● STATED PROBLEM
Can you give the items from the line containing "Configure the H.265 (HEVC) software encoder" through the line containing "Action: tap(390, 216)" as a numbered list, with blank lines left out?

-- DATA PROVIDED start --

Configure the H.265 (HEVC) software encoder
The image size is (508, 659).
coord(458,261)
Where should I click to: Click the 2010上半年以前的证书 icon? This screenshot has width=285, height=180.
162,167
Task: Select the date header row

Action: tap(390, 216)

-- DATA PROVIDED end --
-- DATA PROVIDED start --

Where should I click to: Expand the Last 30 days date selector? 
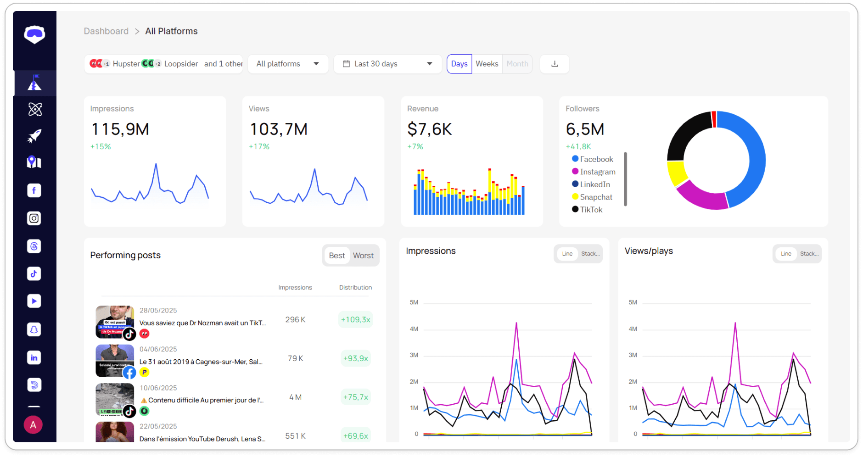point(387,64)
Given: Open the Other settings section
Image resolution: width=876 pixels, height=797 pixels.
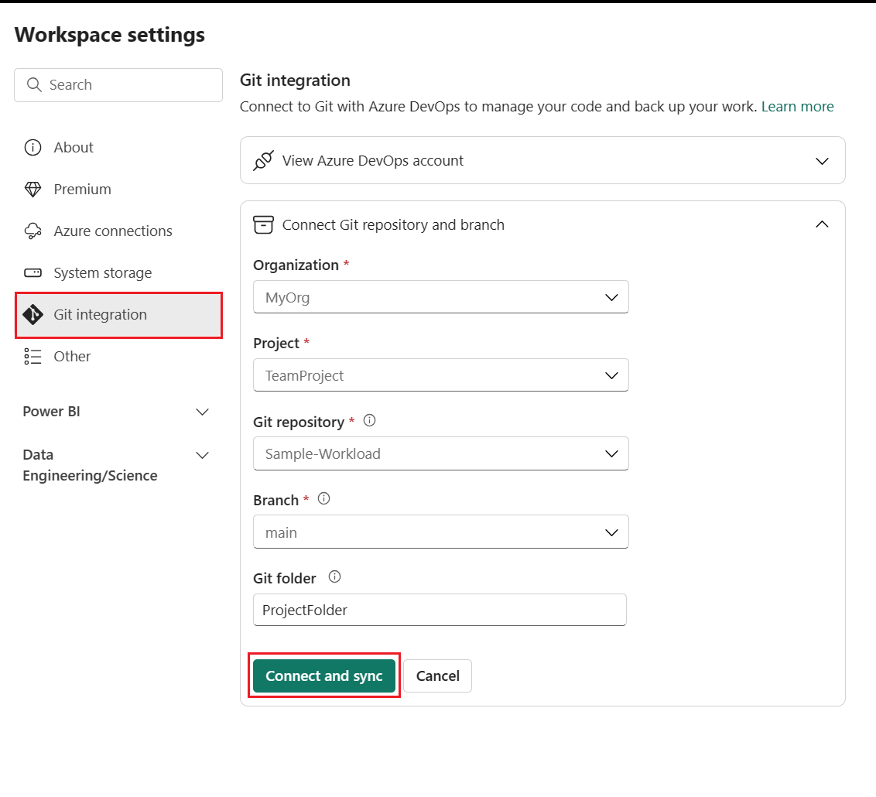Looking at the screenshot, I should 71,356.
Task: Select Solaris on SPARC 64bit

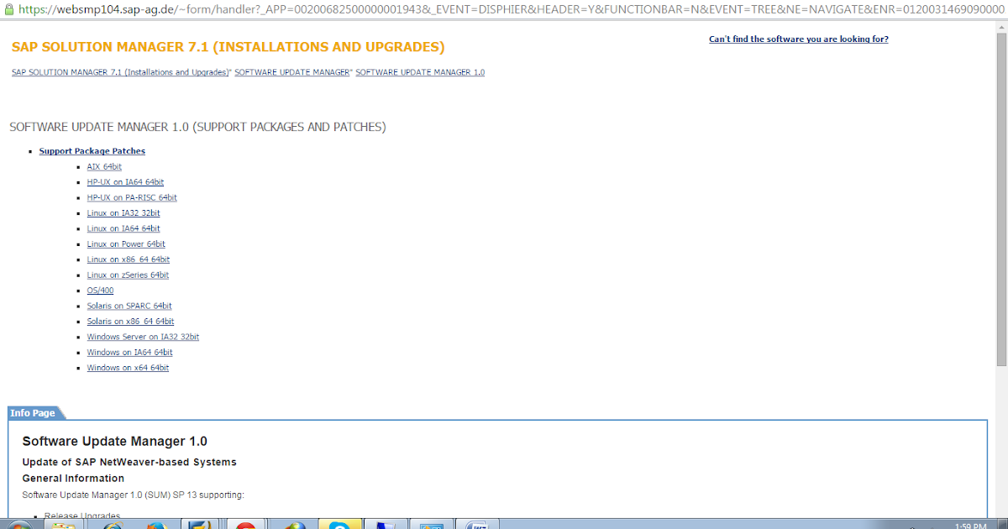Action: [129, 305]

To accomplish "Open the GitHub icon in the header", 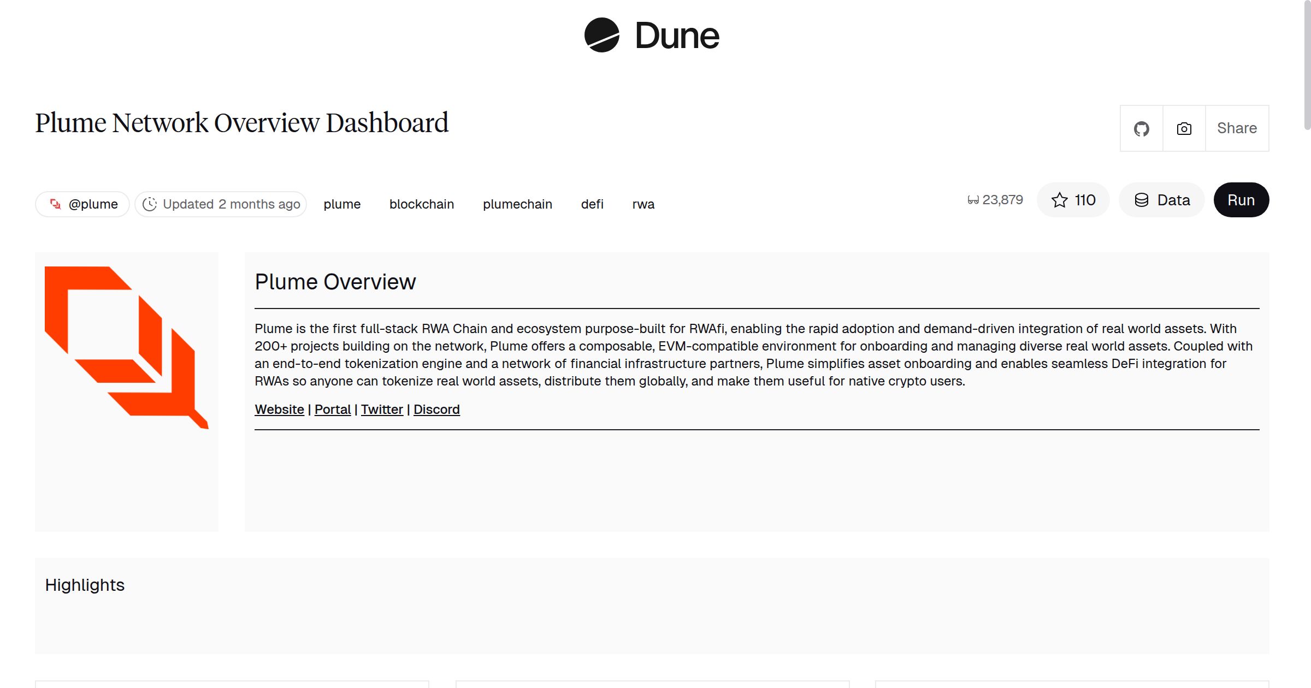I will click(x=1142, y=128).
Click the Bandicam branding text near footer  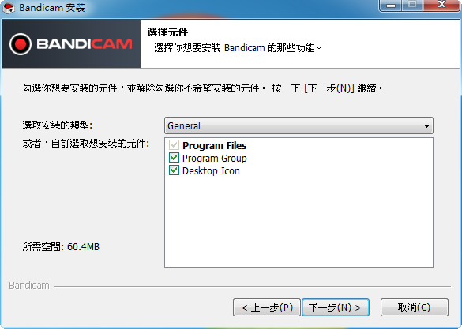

-- DATA PROVIDED end --

● FINISHED ANSWER
1. Configure the H.265 (HEVC) software encoder
2. The image size is (508, 659).
3. coord(458,261)
4. Where should I click to: Click the 2010上半年以前的证书 icon? This screenshot has width=285, height=180.
5. 162,167
6. Task: Select the date header row
7. Action: tap(390, 216)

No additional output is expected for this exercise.